Restrict the output to the lines below starting at the one that contains "Task: Click the 3D pie chart icon" and ending at the one that contains "777x494 pixels.", and restate them word for word, both ends included.

──────

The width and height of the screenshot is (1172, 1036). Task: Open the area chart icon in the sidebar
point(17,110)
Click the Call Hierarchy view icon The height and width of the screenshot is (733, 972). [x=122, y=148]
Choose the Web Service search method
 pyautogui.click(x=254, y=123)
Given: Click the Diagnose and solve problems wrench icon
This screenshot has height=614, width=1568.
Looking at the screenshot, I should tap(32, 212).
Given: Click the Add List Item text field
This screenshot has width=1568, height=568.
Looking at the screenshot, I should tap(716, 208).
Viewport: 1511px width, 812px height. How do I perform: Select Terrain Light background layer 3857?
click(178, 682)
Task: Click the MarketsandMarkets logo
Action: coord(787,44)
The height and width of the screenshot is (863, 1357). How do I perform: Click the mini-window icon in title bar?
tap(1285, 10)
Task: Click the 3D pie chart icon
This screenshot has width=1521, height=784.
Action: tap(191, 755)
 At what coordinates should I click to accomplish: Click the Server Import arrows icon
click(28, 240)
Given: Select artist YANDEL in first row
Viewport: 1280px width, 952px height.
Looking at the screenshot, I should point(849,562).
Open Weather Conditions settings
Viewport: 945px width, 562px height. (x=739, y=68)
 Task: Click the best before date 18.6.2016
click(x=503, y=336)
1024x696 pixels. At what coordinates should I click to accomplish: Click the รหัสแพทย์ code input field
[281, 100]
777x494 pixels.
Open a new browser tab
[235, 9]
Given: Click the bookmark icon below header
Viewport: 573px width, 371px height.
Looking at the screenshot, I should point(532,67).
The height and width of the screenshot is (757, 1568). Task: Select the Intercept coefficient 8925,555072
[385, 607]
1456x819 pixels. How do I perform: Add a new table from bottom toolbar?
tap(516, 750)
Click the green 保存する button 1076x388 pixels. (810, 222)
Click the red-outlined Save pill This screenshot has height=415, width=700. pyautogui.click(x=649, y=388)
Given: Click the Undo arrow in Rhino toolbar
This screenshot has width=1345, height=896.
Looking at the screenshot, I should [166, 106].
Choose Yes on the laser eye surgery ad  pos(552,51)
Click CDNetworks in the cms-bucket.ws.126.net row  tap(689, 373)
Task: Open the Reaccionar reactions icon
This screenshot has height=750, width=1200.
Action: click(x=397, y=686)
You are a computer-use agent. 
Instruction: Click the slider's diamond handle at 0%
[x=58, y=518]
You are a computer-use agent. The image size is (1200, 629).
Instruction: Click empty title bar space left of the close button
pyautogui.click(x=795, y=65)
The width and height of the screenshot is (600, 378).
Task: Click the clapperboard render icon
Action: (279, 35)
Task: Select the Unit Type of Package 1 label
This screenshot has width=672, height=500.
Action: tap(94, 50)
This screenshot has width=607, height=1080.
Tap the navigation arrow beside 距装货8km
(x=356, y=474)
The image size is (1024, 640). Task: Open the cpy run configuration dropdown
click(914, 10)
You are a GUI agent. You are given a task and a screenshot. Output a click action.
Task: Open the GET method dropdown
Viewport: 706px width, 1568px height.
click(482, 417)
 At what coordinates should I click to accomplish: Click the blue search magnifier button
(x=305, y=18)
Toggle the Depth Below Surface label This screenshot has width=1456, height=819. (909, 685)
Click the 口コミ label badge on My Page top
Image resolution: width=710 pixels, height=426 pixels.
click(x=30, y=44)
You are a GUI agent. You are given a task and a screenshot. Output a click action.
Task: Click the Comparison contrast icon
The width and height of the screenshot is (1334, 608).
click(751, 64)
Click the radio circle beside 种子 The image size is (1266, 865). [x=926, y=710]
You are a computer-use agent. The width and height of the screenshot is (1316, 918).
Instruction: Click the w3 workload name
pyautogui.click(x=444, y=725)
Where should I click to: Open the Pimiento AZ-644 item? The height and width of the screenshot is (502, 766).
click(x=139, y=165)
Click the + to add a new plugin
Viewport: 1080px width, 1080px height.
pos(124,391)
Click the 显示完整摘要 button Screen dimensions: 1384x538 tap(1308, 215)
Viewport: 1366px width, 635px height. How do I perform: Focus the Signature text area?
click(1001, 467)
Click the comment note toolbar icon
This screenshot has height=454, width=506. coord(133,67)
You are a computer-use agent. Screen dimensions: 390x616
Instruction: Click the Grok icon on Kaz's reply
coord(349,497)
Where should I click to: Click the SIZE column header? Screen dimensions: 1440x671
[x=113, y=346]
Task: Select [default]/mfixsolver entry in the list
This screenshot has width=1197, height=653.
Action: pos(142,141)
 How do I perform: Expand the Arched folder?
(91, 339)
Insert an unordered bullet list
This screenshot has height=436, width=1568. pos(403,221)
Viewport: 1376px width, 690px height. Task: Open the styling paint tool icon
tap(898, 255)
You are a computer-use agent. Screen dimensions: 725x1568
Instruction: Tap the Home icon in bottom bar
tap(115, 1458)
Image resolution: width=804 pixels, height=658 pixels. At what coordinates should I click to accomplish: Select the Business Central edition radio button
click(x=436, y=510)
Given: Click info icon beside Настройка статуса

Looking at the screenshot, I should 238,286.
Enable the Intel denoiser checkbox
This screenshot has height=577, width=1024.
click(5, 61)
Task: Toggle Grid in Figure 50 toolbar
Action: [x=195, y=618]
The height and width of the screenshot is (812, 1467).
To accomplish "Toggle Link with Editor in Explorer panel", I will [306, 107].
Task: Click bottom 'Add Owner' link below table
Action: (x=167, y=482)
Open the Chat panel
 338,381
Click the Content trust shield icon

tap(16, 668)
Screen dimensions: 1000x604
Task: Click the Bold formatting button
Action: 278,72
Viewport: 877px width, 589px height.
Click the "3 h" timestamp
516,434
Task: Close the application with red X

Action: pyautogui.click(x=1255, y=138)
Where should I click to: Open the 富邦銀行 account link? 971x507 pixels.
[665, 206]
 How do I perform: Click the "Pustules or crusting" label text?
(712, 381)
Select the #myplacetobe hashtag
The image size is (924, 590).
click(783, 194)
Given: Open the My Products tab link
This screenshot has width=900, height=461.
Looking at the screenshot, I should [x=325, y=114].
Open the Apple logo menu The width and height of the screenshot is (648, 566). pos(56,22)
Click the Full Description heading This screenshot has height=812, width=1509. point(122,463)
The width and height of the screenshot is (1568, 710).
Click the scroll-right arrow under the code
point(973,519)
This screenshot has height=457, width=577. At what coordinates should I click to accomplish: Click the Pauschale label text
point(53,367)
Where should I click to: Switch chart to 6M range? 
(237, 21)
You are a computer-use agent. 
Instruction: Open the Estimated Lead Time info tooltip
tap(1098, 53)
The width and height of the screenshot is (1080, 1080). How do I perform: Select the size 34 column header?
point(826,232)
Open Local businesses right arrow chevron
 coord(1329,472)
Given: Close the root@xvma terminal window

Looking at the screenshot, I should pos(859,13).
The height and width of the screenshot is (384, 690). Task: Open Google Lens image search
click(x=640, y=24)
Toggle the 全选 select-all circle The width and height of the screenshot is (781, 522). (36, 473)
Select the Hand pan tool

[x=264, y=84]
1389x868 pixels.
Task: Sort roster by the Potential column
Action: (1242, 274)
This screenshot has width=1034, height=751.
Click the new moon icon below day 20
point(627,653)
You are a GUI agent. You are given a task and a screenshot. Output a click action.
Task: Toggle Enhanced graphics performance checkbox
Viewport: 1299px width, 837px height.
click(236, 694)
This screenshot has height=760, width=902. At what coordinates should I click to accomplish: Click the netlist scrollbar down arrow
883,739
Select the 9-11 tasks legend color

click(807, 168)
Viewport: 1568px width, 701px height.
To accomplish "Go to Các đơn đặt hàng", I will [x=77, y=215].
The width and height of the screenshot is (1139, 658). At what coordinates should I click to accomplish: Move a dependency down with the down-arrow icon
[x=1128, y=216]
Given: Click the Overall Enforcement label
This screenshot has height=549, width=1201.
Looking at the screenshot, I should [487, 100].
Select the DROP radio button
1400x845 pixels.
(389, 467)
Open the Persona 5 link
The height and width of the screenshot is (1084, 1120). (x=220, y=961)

──────

▶ Response box
Task: Click the 3D pie chart icon
This screenshot has width=1521, height=784.
Action: tap(191, 755)
 At what coordinates should I click to accomplish: Click the Server Import arrows icon
click(28, 240)
Given: Select artist YANDEL in first row
Viewport: 1280px width, 952px height.
Looking at the screenshot, I should point(849,562).
Open Weather Conditions settings
Viewport: 945px width, 562px height. (x=739, y=68)
 Task: Click the best before date 18.6.2016
click(x=503, y=336)
1024x696 pixels. At what coordinates should I click to accomplish: Click the รหัสแพทย์ code input field
[281, 100]
777x494 pixels.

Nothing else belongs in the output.